When looking at problems taxonomy arises quickly. What kind of hard problems are we looking at? At this point in this blog I am looking at 2 kinds of problems, software design and software debugging. Or, how do you do THIS?, and why is it doing THAT?

Code Quality

First: Which aspect of code quality am I concerned with here? Of all the qualities that code has correctness takes pride of place, if it is not correct not a lot else matters. However, this is not what most people assume by the phrase "code quality" since it is assumed as a basic attribute, rather than a distinguishing attribute. Then there are the performance qualities, time and space. Given Moore's Law (even after running off the end of it for speed), optimizing compilers, and other advances this is not an issue in the small. If there are performance issues they need to be addressed (in the absence of pathology) with algorithmic and architectural attacks.

For me, the prime code quality issue that is contentious enough to write about is comprehensibility.
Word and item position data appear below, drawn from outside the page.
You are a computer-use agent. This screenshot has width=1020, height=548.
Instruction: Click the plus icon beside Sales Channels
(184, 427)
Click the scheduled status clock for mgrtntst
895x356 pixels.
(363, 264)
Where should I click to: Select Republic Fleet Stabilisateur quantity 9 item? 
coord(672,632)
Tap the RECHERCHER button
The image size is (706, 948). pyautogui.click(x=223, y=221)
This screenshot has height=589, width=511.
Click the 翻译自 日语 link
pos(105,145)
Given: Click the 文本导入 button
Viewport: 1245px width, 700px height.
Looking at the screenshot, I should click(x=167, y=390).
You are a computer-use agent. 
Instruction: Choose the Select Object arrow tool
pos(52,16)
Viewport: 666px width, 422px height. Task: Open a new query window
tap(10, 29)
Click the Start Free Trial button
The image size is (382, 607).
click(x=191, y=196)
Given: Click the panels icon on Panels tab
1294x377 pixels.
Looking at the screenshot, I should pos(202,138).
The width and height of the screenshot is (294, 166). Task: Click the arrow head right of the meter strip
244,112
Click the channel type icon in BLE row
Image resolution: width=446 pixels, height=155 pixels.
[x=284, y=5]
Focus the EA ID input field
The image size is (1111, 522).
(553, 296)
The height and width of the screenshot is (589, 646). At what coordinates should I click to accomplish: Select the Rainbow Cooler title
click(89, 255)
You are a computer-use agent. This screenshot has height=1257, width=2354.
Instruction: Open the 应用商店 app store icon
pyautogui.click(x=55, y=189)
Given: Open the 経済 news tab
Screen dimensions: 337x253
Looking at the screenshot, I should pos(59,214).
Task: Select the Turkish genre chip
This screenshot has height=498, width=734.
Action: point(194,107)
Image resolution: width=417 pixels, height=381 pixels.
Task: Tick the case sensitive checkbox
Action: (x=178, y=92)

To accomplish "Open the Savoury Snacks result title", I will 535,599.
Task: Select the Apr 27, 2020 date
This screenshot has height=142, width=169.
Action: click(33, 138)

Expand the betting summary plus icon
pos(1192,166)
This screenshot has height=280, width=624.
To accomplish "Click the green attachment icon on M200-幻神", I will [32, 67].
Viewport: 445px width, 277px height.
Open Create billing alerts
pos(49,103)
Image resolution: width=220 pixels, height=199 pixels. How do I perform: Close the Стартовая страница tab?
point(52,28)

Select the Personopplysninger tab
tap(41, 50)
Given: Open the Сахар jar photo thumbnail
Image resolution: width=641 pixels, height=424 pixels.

If people can read the code it will be maintainable, portable, and all the other things that people want in code when they are looking at it.

What drives comprehensibility? Or, to flip the question, what drives incomprehensibility? In computer programs the primary barrier to understanding is complexity. One of the primary controllable factors driving complexity is scale (this also applies to looking at computer systems and projects at higher levels).

To reduce complexity, reduce the scale.

This means that computer programs need to be factored into small subroutines. Keeping routines small requires constructing them from lower level abstractions. Identifying those abstractions and designing good interfaces for them are the primary skills required to create good code.